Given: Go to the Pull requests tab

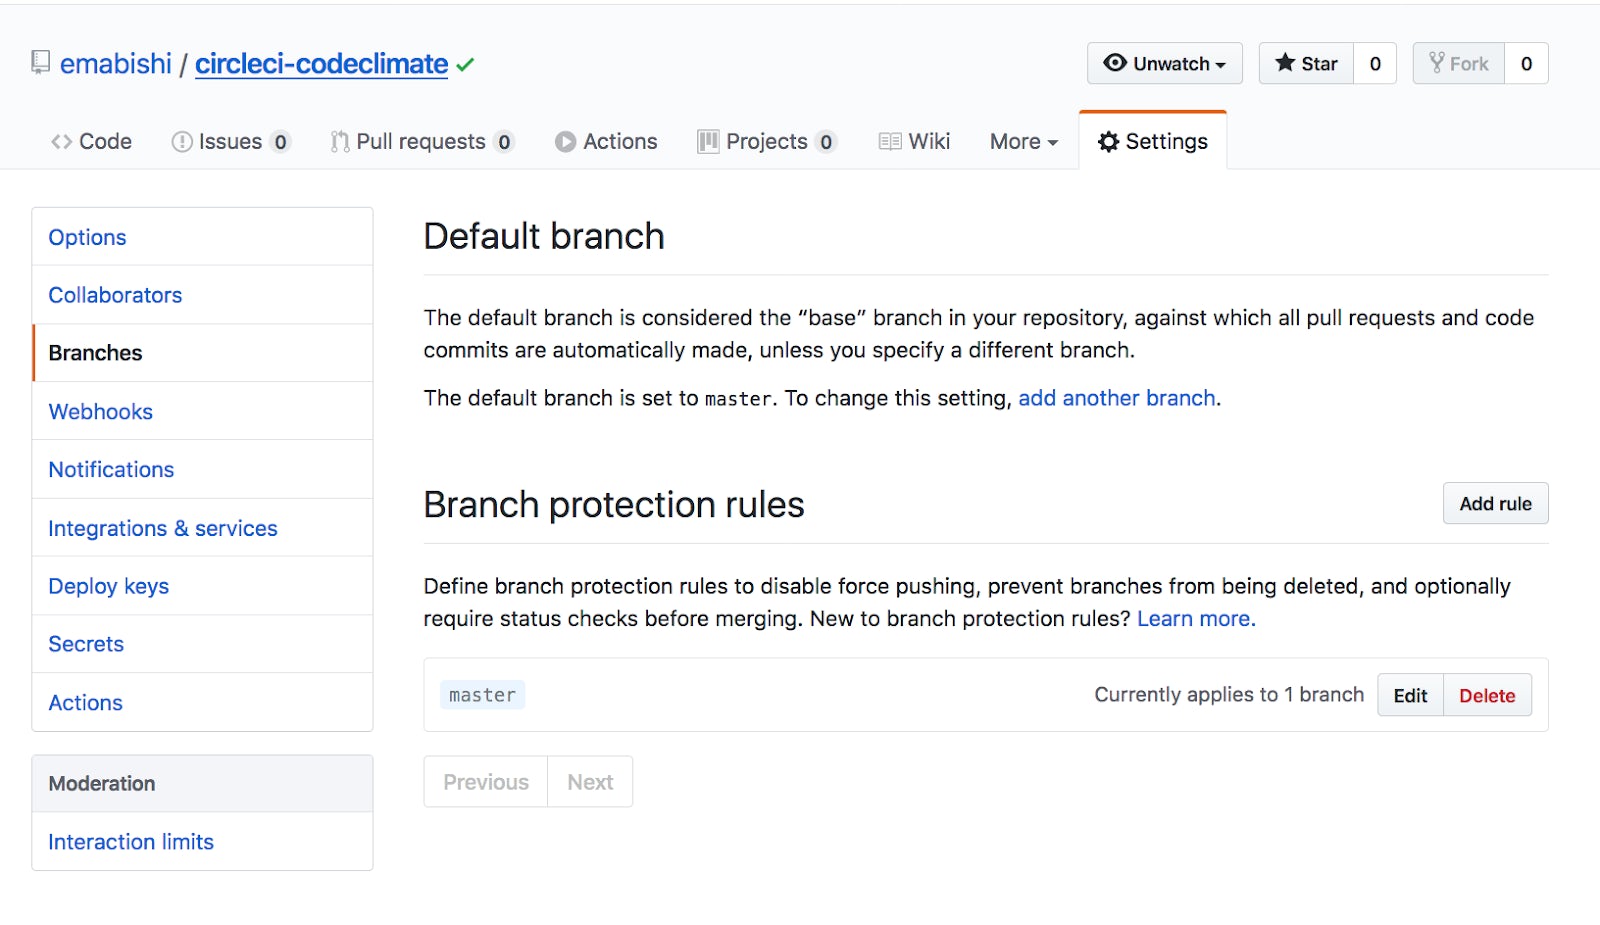Looking at the screenshot, I should point(421,142).
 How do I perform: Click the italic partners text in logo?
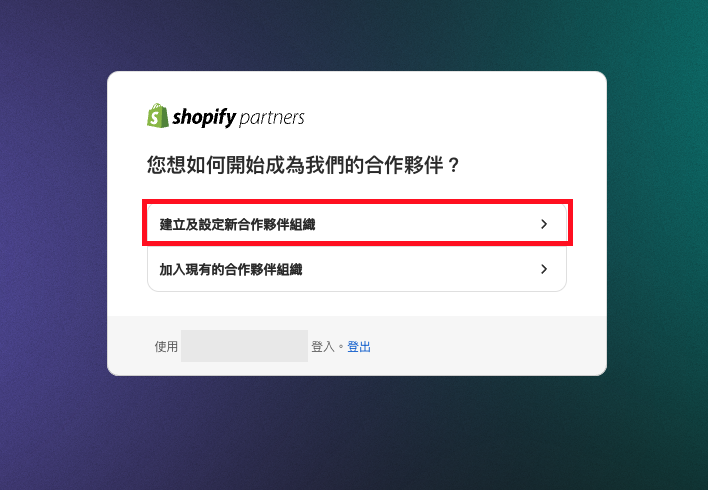[x=272, y=118]
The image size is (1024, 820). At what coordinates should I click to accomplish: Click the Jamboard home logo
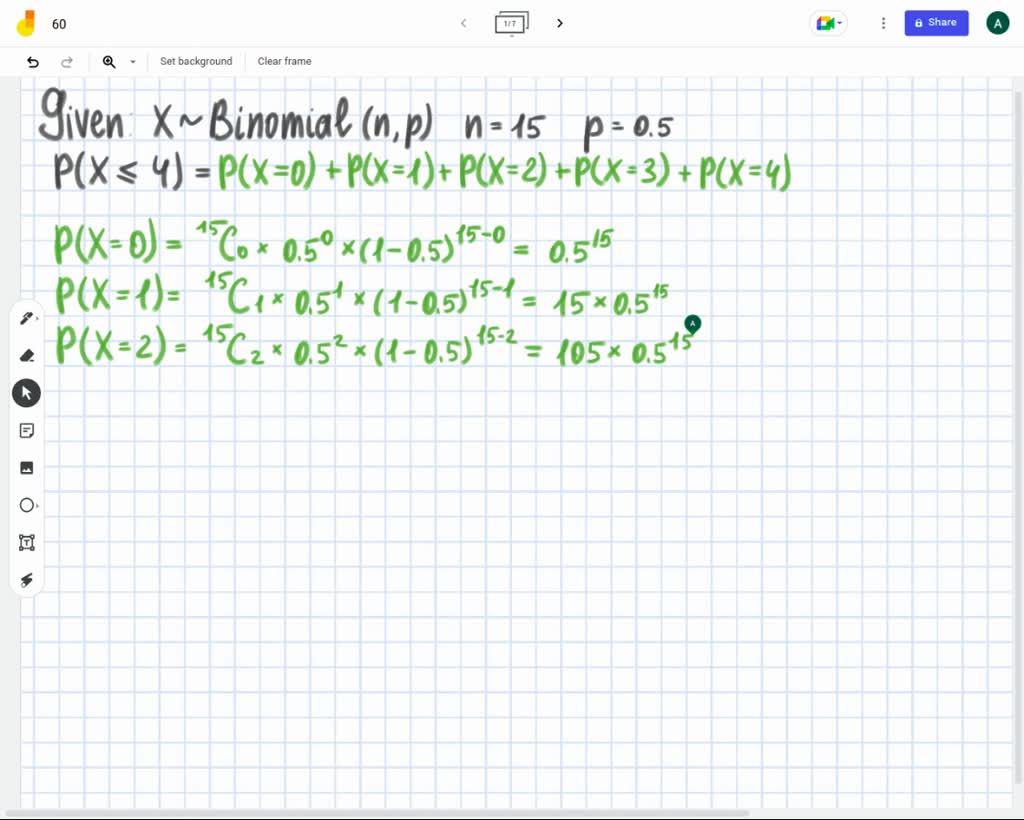click(25, 22)
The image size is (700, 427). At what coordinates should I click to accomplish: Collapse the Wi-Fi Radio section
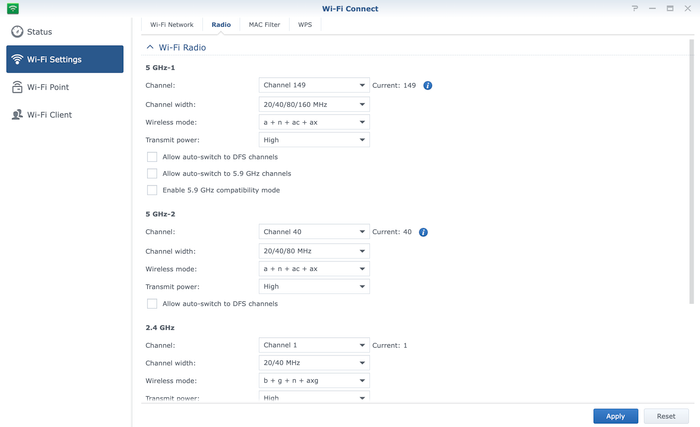pyautogui.click(x=150, y=47)
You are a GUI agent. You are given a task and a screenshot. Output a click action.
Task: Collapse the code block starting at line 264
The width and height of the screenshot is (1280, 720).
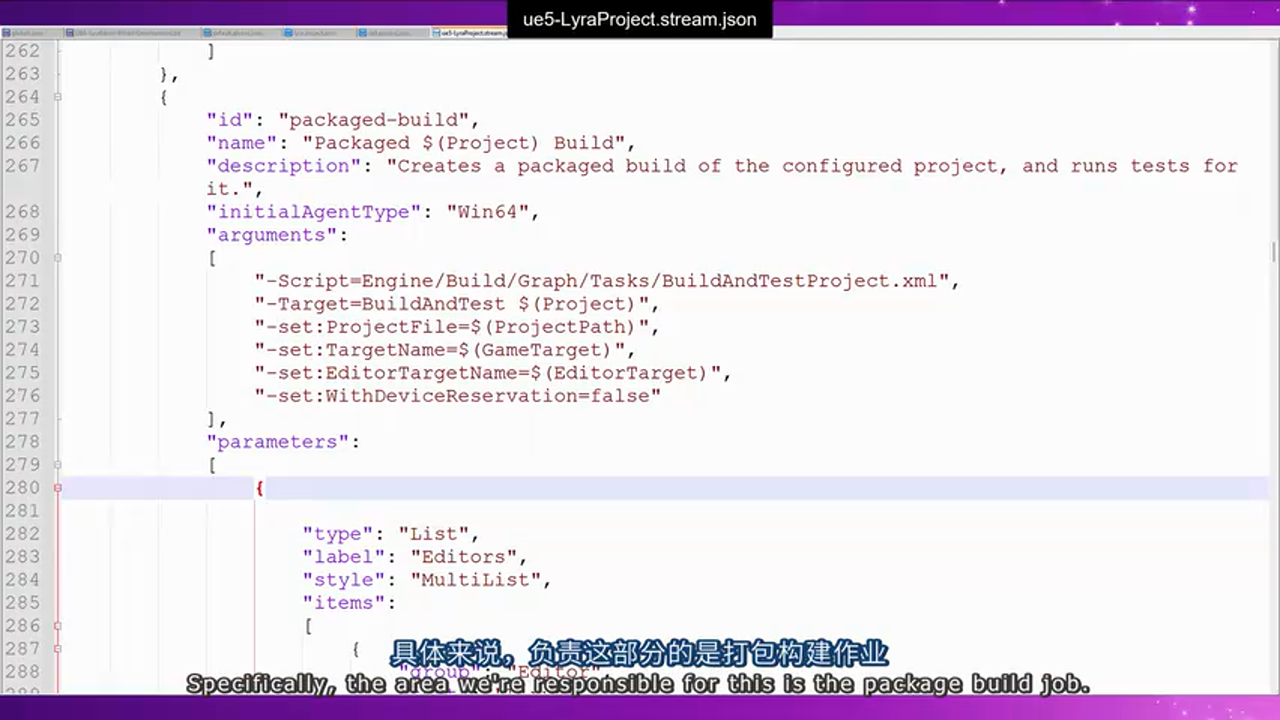tap(57, 96)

---*---

§ **Problem details**
Copy the data above word for word. Pictures stay out.

§ **The completed task**
Given: Go to the Pull requests tab

Looking at the screenshot, I should point(421,142).
 How do I perform: Click the italic partners text in logo?
[x=272, y=118]
The image size is (1024, 820). At what coordinates should I click to accomplish: Click the Jamboard home logo
click(25, 22)
The image size is (700, 427). At what coordinates should I click to accomplish: Collapse the Wi-Fi Radio section
pyautogui.click(x=150, y=47)
You are a GUI agent. You are given a task and a screenshot. Output a click action.
Task: Collapse the code block starting at line 264
The width and height of the screenshot is (1280, 720).
tap(57, 96)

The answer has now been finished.